We hypothesized that adding lipids from different processing forms (soybean oil or ground soybean seeds) would affect the energy utilization efficiency of crossbred steers on feedlot diets. Therefore, the objective of this study was to evaluate the energy losses of feedlot steers fed diets based on corn silage with or without the addition of lipids from different processing forms.

2. Materials and Methods

The experiment was conducted in Campos dos Goytacazes, RJ, Brazil (21°45′45″ S, 41°17′06″ W, and 13 m a.s.l.). The local climate is classified as Aw, indicating a humid tropical climate with rainy summers and dry winters, according to the Köppen–Geiger classification system [9].

2.1. Animals, Experimental Design, and Diets

The Ethics Committee on Animal Use of the Universidade Estadual do Norte Fluminense approved the experiment (Protocol 207/2013).
Eight ruminally cannulated European–Zebu crossbred steers, with an average live weight of 281.25 kg ± 28.74 kg and 401.06 ± 20.48 kg at the beginning and end of the experiment, respectively, were randomly assigned to two balanced 4 × 4 Latin squares. The animals were dewormed and housed in individual pens with feeders and drinkers, where they went through adaptation to the facilities, feeds, and experimental conditions before the beginning of the trial. Each experimental period lasted 21 days, in which the first 14 days were the adaptation of the animals to diets and the last 7 days for samplings, totaling 84 days. Body weight was measured (without fasting) at 8:00 h at the beginning (1 day) and end (21 days) of each period, and the two values were averaged for each period. The steers were assigned to their dietary treatments within each Latin square so that each treatment followed every other treatment only once during the experiment to balance any residual effects.
Four experimental diets were formulated according to the proportions of ingredients shown in Table 1. Corn silage (CS), corn silage and concentrate feed without lipid addition (W/O), corn silage and concentrate feed with 5% lipid addition (soybean oil [SO]), and corn silage and concentrate feed with 5% lipid addition (ground soybean seeds [SS]) were used. The chemical composition of the diets is presented in Table 2.

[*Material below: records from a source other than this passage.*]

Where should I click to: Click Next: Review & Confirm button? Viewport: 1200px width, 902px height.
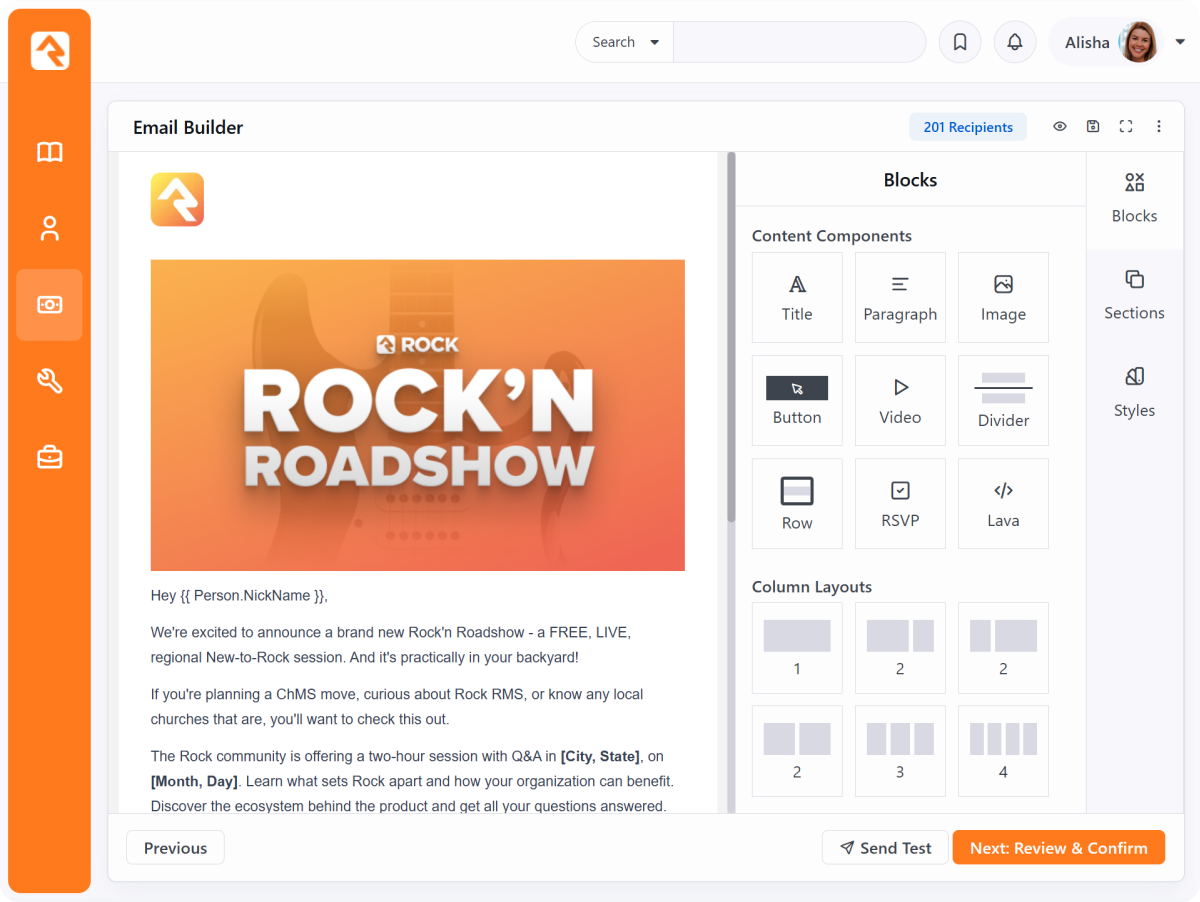coord(1058,848)
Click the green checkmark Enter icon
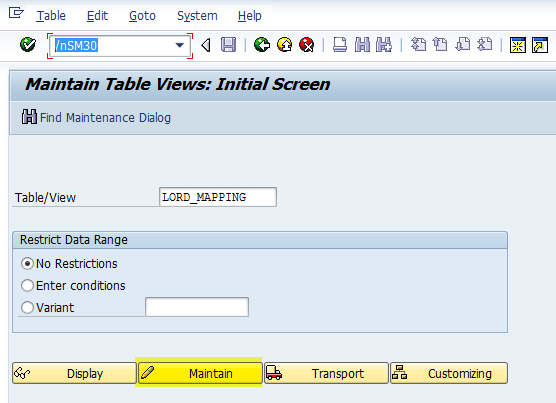Viewport: 556px width, 403px height. point(28,45)
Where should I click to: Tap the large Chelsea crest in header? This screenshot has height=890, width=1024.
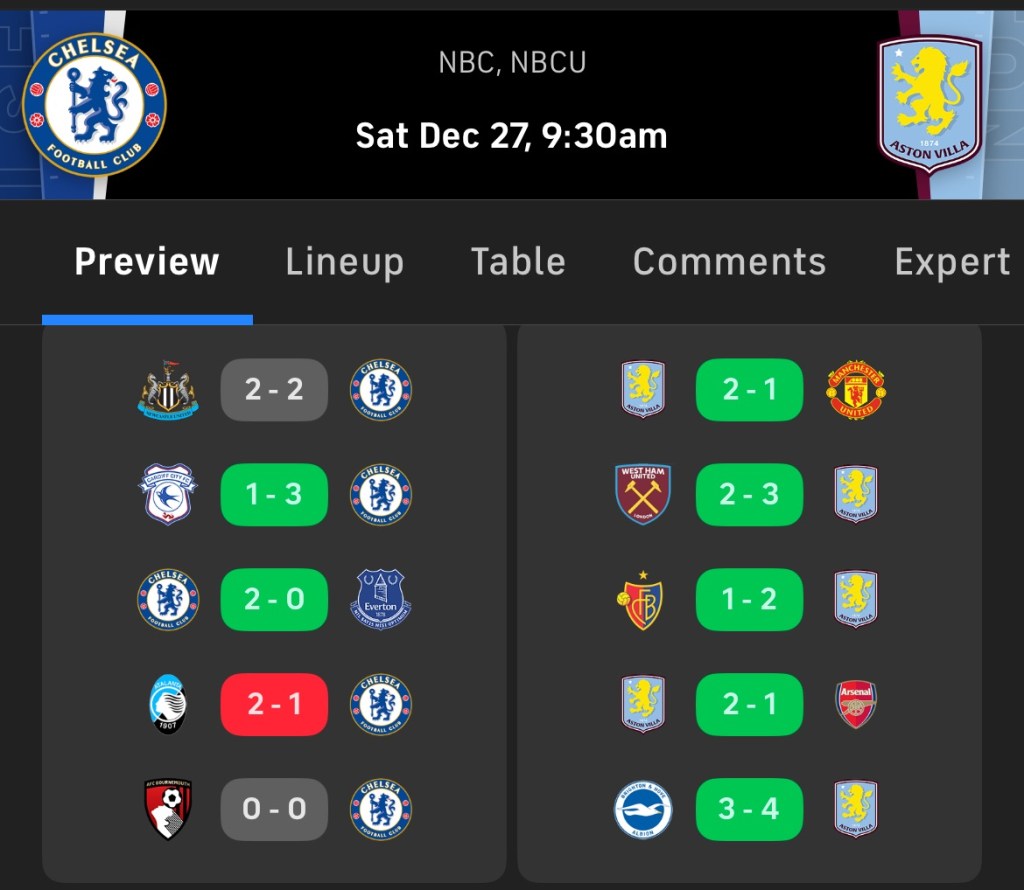pyautogui.click(x=94, y=105)
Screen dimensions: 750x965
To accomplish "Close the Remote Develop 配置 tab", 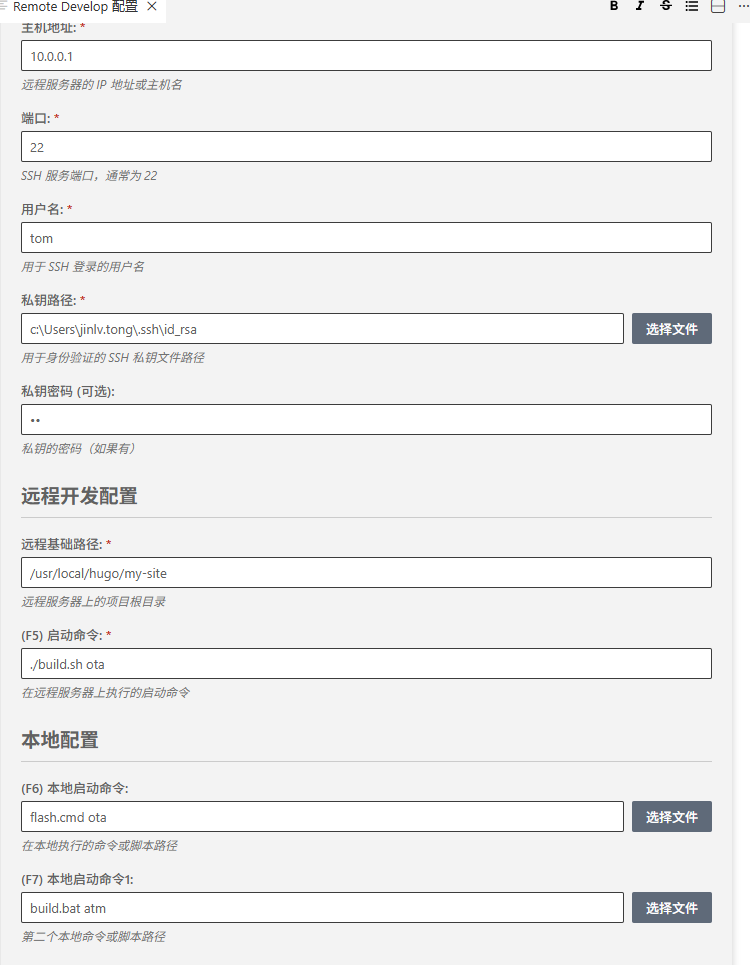I will [152, 7].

2.2. Feeding and Feed Intake

Feed was offered twice daily, at 8:00 and 16:00 h, in an amount to allow ad libitum intake (minimum of 5% orts). Intake was measured daily (8:00 h) by the difference between offered feed and orts. The feed supply was sampled, and orts were weighed before the morning feeding. Samples corresponding to 10% ort weights were taken and composited per animal per period.
Samples of corn silage, concentrates, and orts were partially dried in a forced air oven at 55 °C for 72 h, processed in a knife mill to 1 mm, and evaluated for dry matter (DM) (AOAC 967.03; [10]) and gross energy content (GE) using an adiabatic bomb calorimeter (Parr 1266, Parr Instruments Co., Moline, IL, USA).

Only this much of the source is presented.